The real world changes so fast that this really isn’t a solid argument. I wrote my dissertation on Emacs and Gedit and formatted it in LibreOffice. I work at an organization that runs on Google Apps for Business. In the real world, you’re better off being adaptable, and most organizations expect to give you on-the-job training anyway. Start learning to adapt today. Consider it part of your education.
Tool over task
This is related to No. 1 but has a different focus. The tool (Photoshop, Word, Final Draft) is not what you’re actually trying to accomplish (e.g., create a poster for your event, send a memo, write a screenplay). Don’t confuse the tool with the task. I was fortunate to team-teach an art course with Dirk Fowler at Texas Tech University. Dirk is a visual artist who has made posters for bands you probably like. He’s also a visual artist who doesn’t use Photoshop―he doesn’t even use computers, rather he uses an antique letterpress. Task > Tool.
I “understand” computers (better than most, I guess) because I tried to do things with them that teachers couldn’t or wouldn’t teach me. Again, start adapting. Don’t let your fear of getting it wrong prevent you from learning something new. There’s no cost to start (i.e. free as in beer) and nothing prevents you from learning (i.e. free as in freedom). Wanna know how it works? Read the source, mod the config file, or talk with the dev on IRC. Heck, get a group of users together and code it yourselves or fund its development. You’ll gain knowledge by doing, and that knowledge is both specific (to the improvements you identify and the changes you make) as well as general (because whether you know it or not you can affect the tools you use directly if they’re free/libre and open source).
Change is hard
Yes, it is. That’s the wrong point to make though. The question isn’t whether or not it’s hard―it’s whether or not it’s worth it. When most “normal” users have complaints about their tools they tend to make an incorrect assumption―not that they don’t know how to do it (which might be true), or that the tool doesn’t do it (which also might be true), but that it simply can’t be done. And I can’t overstate this point enough: using and being a part of the community that uses open source tools means that the answer the to question “Can X be done?” is always―always―yes. It might not be how you thought of doing it, but there’s always a way (and, helpfully, often multiple ways). So if “change is hard” is the mantra you hear, focus on the benefits: Is it worth it? (Note: the answer is always “yes.”)
Lack of integration
Do you need to use [application]? If so, then, by all means, use it. If not, what are you waiting for? And even if you do need to use a certain application for some reason, ask yourself what you’re missing by not integrating other tools into your workflow. As an example, Emacs’s Org-Mode is amazing. I challenge any writer hooked on Scrivener to watch science writer Jay Dixit’s walk through of his customized Org-Mode writing setup and not drool a few times. Then, read an article by Howard Abrams about styling Org-Mode as a word processor so that it looks better for writing. The point is this: There are features out there that you don’t even know you’re missing. You’d want them if you knew about them. There are people just like you who have already thought these features up, coded them together, and shared them freely. I promise they’ll help.

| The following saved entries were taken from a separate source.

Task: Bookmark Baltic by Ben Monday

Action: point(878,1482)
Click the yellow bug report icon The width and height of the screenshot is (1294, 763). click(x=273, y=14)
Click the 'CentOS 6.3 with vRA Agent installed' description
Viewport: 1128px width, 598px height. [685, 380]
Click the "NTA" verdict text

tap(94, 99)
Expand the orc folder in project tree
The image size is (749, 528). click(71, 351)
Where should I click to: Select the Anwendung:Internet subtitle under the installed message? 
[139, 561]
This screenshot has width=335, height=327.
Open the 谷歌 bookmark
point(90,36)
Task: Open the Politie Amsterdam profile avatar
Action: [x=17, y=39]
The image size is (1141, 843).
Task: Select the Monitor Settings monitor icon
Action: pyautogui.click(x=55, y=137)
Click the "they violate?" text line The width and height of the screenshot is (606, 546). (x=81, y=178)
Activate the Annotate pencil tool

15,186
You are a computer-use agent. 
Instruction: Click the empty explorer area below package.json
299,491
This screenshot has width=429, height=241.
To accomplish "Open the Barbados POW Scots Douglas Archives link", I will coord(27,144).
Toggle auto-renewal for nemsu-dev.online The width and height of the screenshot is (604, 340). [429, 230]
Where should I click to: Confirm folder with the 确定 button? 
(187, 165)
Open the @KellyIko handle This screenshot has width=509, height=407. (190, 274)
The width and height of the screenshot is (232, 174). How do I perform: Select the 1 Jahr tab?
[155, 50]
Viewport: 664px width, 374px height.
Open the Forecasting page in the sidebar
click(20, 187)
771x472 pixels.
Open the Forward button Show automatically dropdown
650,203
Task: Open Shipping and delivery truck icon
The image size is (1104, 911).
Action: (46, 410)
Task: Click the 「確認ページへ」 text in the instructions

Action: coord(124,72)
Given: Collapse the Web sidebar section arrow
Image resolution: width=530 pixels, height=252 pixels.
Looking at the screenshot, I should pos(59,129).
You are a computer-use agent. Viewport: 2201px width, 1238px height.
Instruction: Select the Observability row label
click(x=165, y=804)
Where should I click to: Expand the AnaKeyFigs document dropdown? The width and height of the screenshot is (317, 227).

Lastly, the biggest lack of integration is that a piece of software is not open source and free/libre. That one omisson means you have anti-integrations (e.g. no export at all for vendor lock-in), and no real ability to get new features added (“it’s too hard to maintain, “not enough of our users want it,” “we don’t integrate with X because they’re a competitor”). Every time I even think of using a closed piece of software I run through a list of negatives related to this “lack of integration” that is thrown around―falsely―as a negative of free/libre software. The opposite is true. Can this free/libre software integrate with X? Yes.